With so many people seeking attention from agents, publishers, and other publishing professionals, it could seem like anything you can throw at them can potentially build your case for being published. You can stand out in the crowd if you show them research about your book’s potential market, and all of the great ideas you have to reach that market. This will show you off as a professional, diligent author, right?
Actually, no.
Showing your marketing ideas to a publisher as part of your pitch will likely hurt your chances of being taken seriously more than anything.
But how can this be? Wouldn’t the publisher want to know that four million people bought your kind of book last year, and that you have over a dozen ideas of how the publisher can find those people? Aren’t they interested in knowing that you want to be part of the solution?
A lot of would-be authors I’ve spoken to or whose submission materials I’ve reviewed speak to how big their potential market is and how they have all sorts of ideas for getting their book in front of readers. They might suggest that they could go on a nationwide book-signing tour, or that they could have a Facebook party, or that they could have some straight-up traditional advertising plastered all over media. Some of them even include these ideas in their book proposals – in fact, most people include marketing ideas in their book proposals.
While doing market research is great, and having ideas is even better, there is a tremendous amount of uncertainty surrounding the act of selling content to consumers. When a publisher offers a deal to an author who isn’t in any way established in the book-related marketplace, they’re taking a tremendous risk. Remember, a publisher has to invest not only an advance but the workforce and resources necessary to make that book a reality. They would have to pay for the book tour – which is usually a losing proposition anyway.
This is why presenting a bunch of ideas of what could happen if the book deal was made is a sign that the author hasn’t actually taken the publishers’ needs into account. There is an insinuation from the author that they’re very happy to have the publisher invest all sorts of resources into supporting their book, even though that hardly even happens in traditional publishing anymore.
Publishers don’t want to know what could happen. They want to know what already has happened.

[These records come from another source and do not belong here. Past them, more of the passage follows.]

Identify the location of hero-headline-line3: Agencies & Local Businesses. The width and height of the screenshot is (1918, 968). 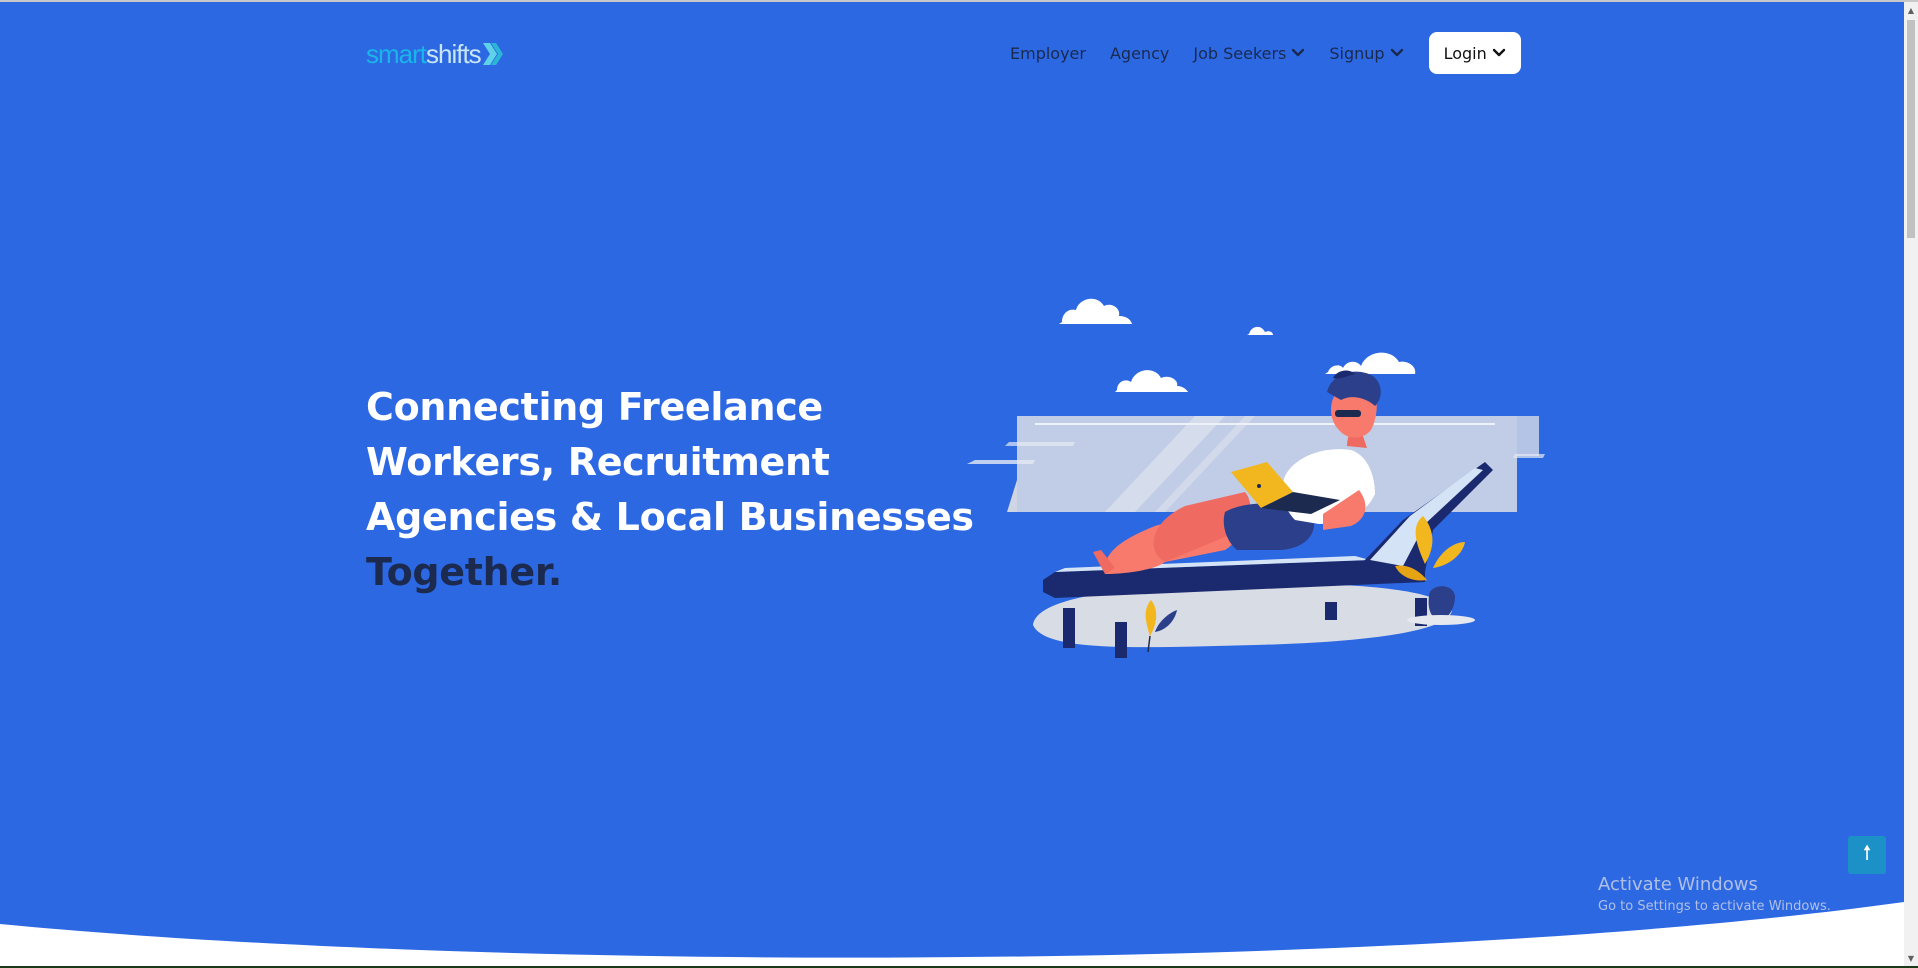
(670, 517).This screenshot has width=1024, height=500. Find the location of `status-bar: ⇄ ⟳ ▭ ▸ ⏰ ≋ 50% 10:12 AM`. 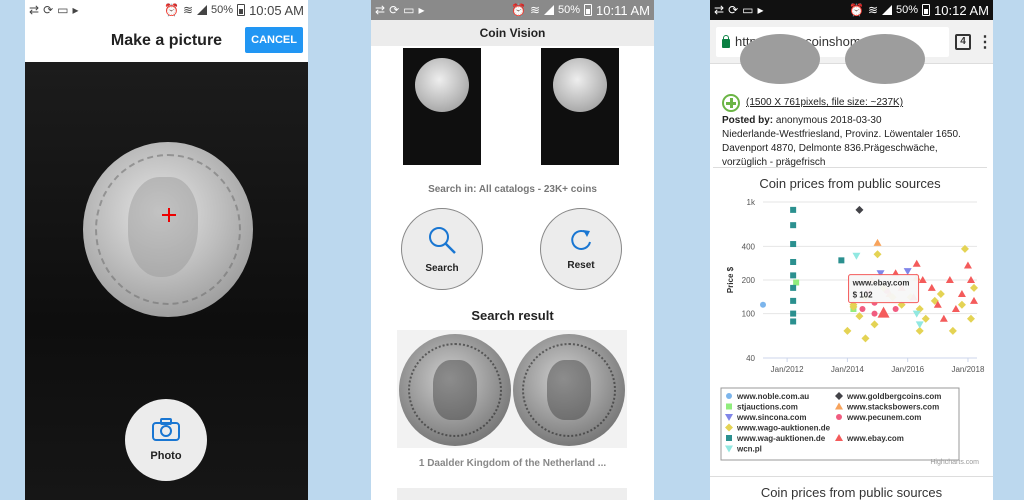

status-bar: ⇄ ⟳ ▭ ▸ ⏰ ≋ 50% 10:12 AM is located at coordinates (852, 10).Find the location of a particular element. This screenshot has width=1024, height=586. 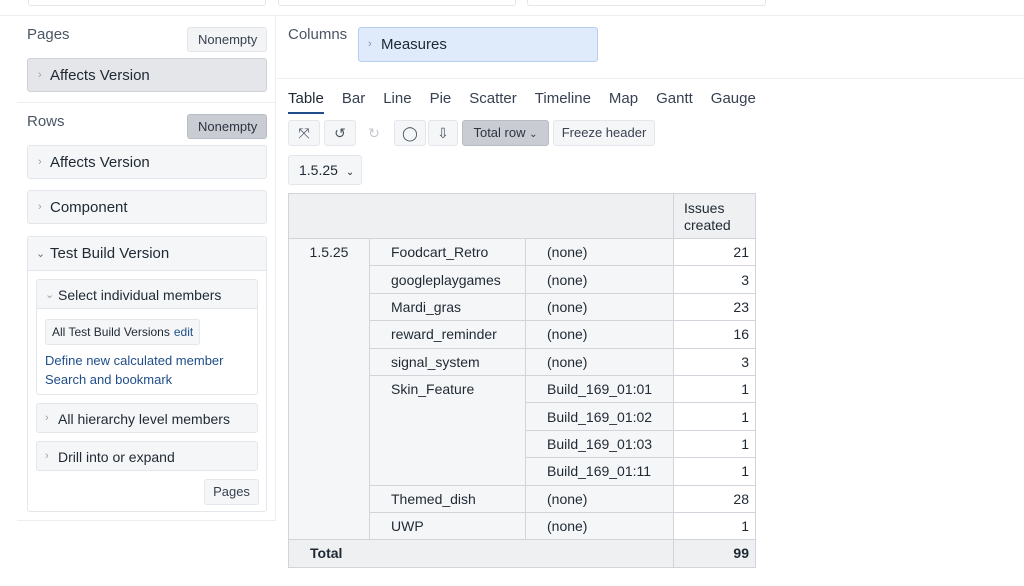

cell-value: 23 is located at coordinates (714, 307).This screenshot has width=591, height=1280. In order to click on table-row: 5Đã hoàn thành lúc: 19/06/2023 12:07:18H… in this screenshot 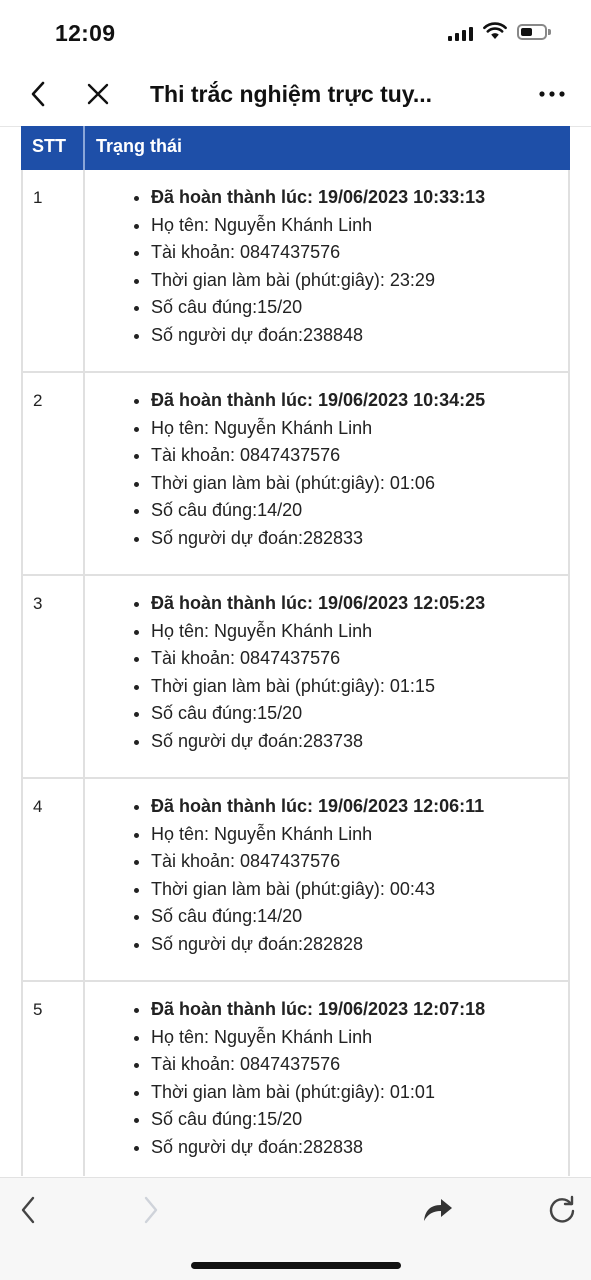, I will do `click(296, 1079)`. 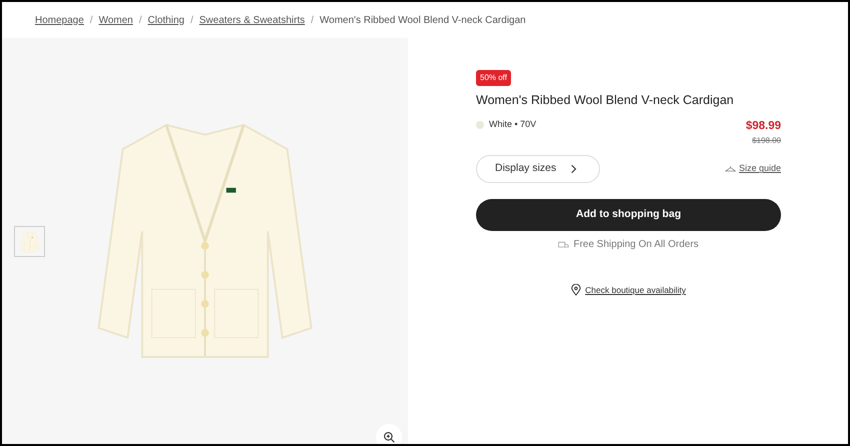 What do you see at coordinates (30, 242) in the screenshot?
I see `thumbnail` at bounding box center [30, 242].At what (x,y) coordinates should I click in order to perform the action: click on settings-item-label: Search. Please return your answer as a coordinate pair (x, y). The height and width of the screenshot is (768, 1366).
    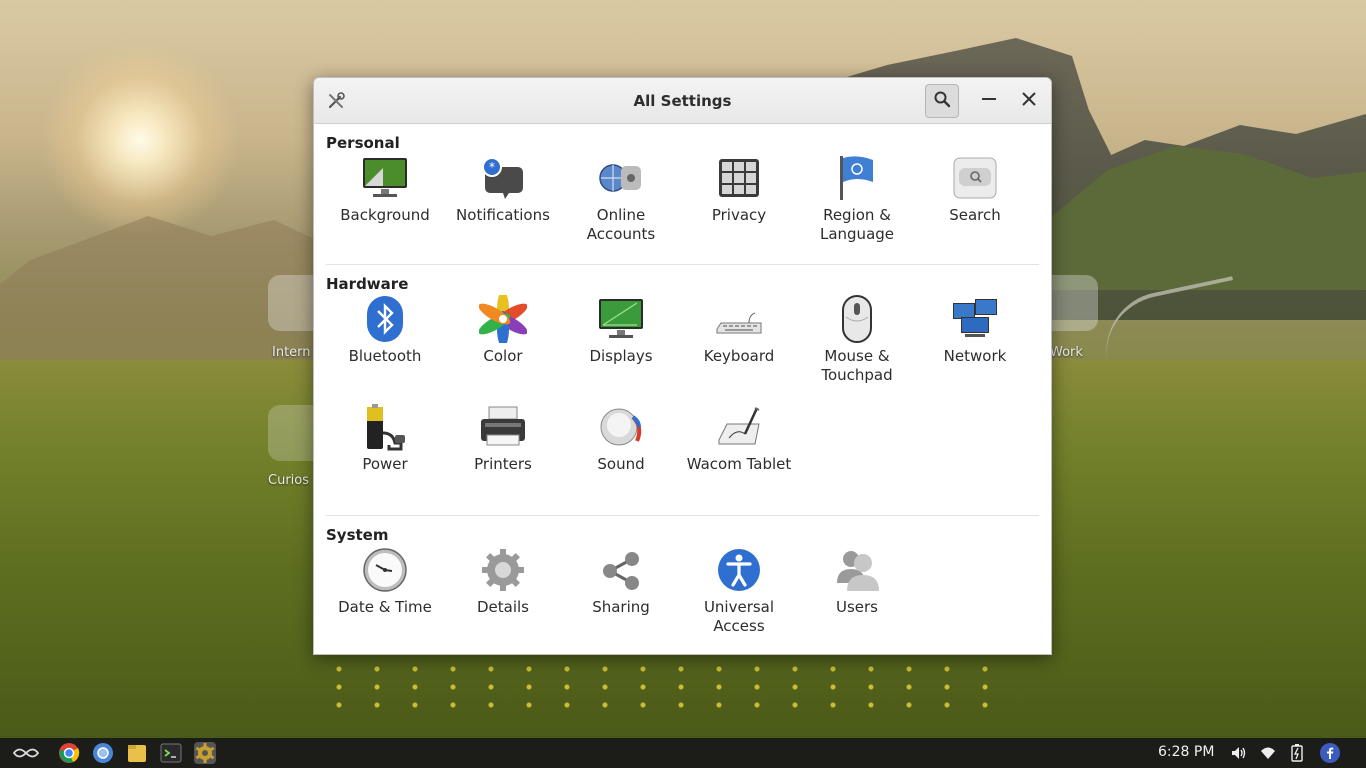
    Looking at the image, I should click on (975, 215).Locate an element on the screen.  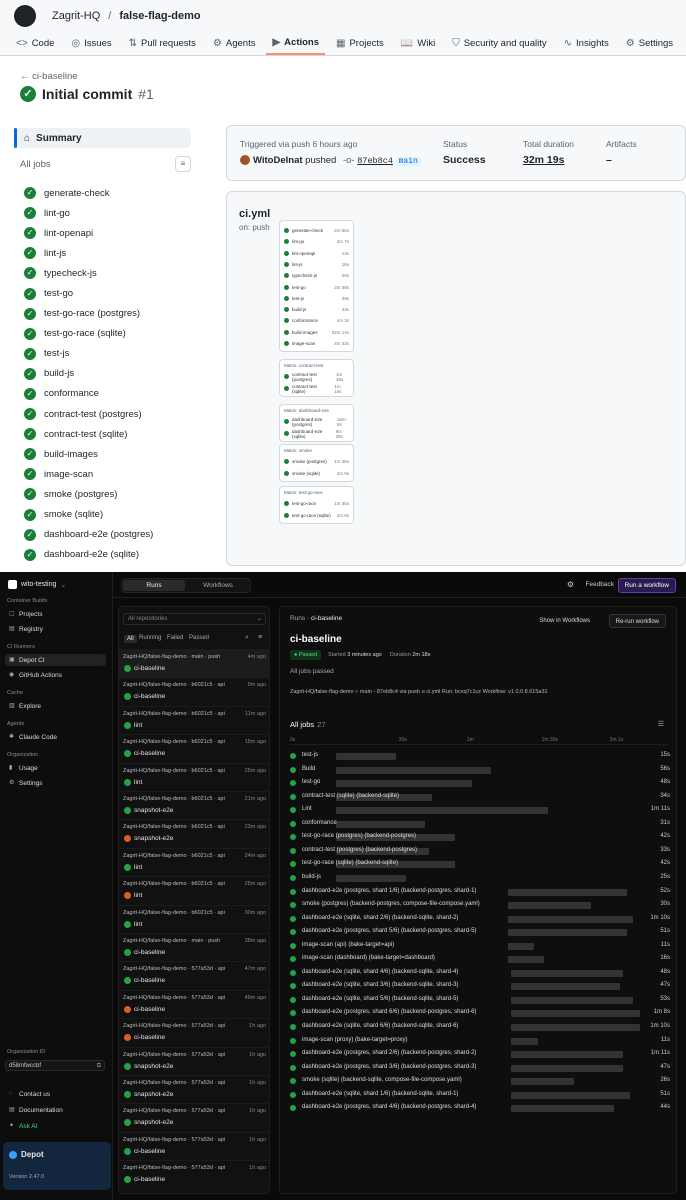
org-link: Zagrit-HQ is located at coordinates (76, 16).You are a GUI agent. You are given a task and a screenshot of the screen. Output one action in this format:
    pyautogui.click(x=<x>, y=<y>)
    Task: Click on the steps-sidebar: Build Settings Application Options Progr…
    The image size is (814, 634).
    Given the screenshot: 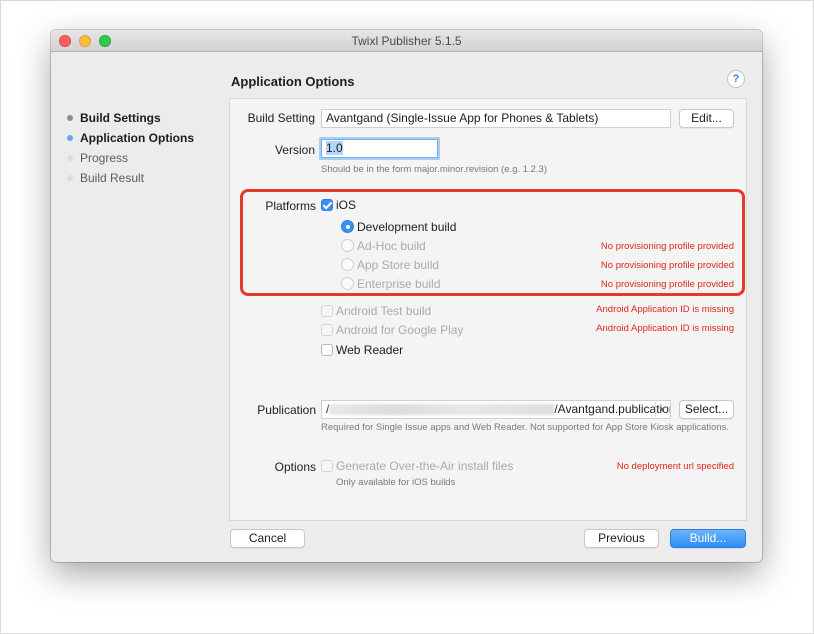 What is the action you would take?
    pyautogui.click(x=145, y=148)
    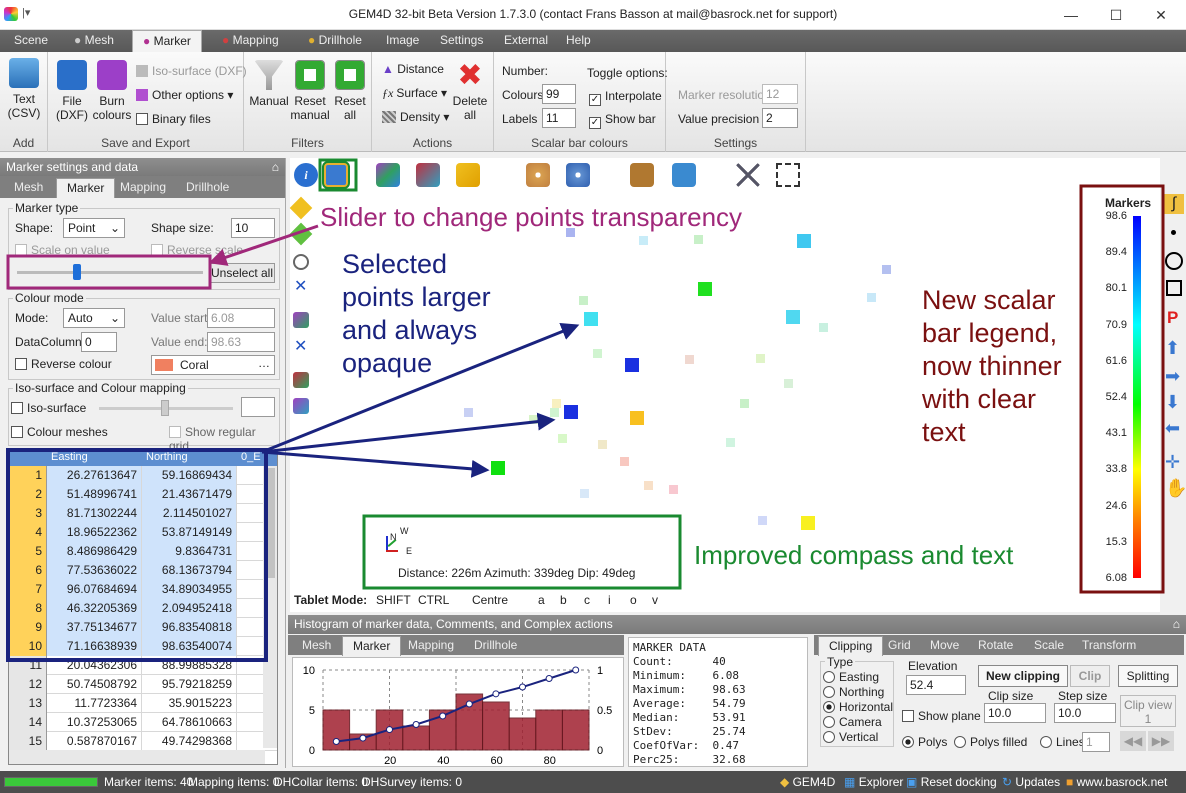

In other words, for an author to make a case that they are a viable commodity – that there is a demand for their content in the marketplace – it is imperative that they don’t just have ideas, but they actually implement them before making their pitch. Not only that, but the ideas have to have worked. Has the author built their own extensive email list of people who has bought multiple products from the author in the past? That’s very good to know. Has the author successfully driven traffic through digital marketing efforts that has successfully converted browsers to customers? That’s very good to know as well. And of course there’s great value in having already made media appearances and taken other significant strides to demonstrate a shrewdness for self-promotion.
Perhaps the only exception to this idea is when an author is writing books for an exceptionally niche market. In the non-fiction world, an author might be writing a book on largemouth bass fishing in eastern Oregon, and a publisher would be interested in knowing that there are half a million people who do that. There might be nearly a million people who participate in a cosplay re-enactment community surrounding fantasy novels, and so a publisher might be curious to know that a novel is going to resonate with that market. But if the author says that the self-improvement industry is over $10 billion per year, that’s nice to know, but it doesn’t in any way demonstrate the author’s ability to access a piece of that.
Publishers want results, not ideas. And your value as an author is defined not by what might happen, but what will happen. The better you can instill that sense of confidence in a publishing professional, the better your chances of becoming a legitimately published author will be.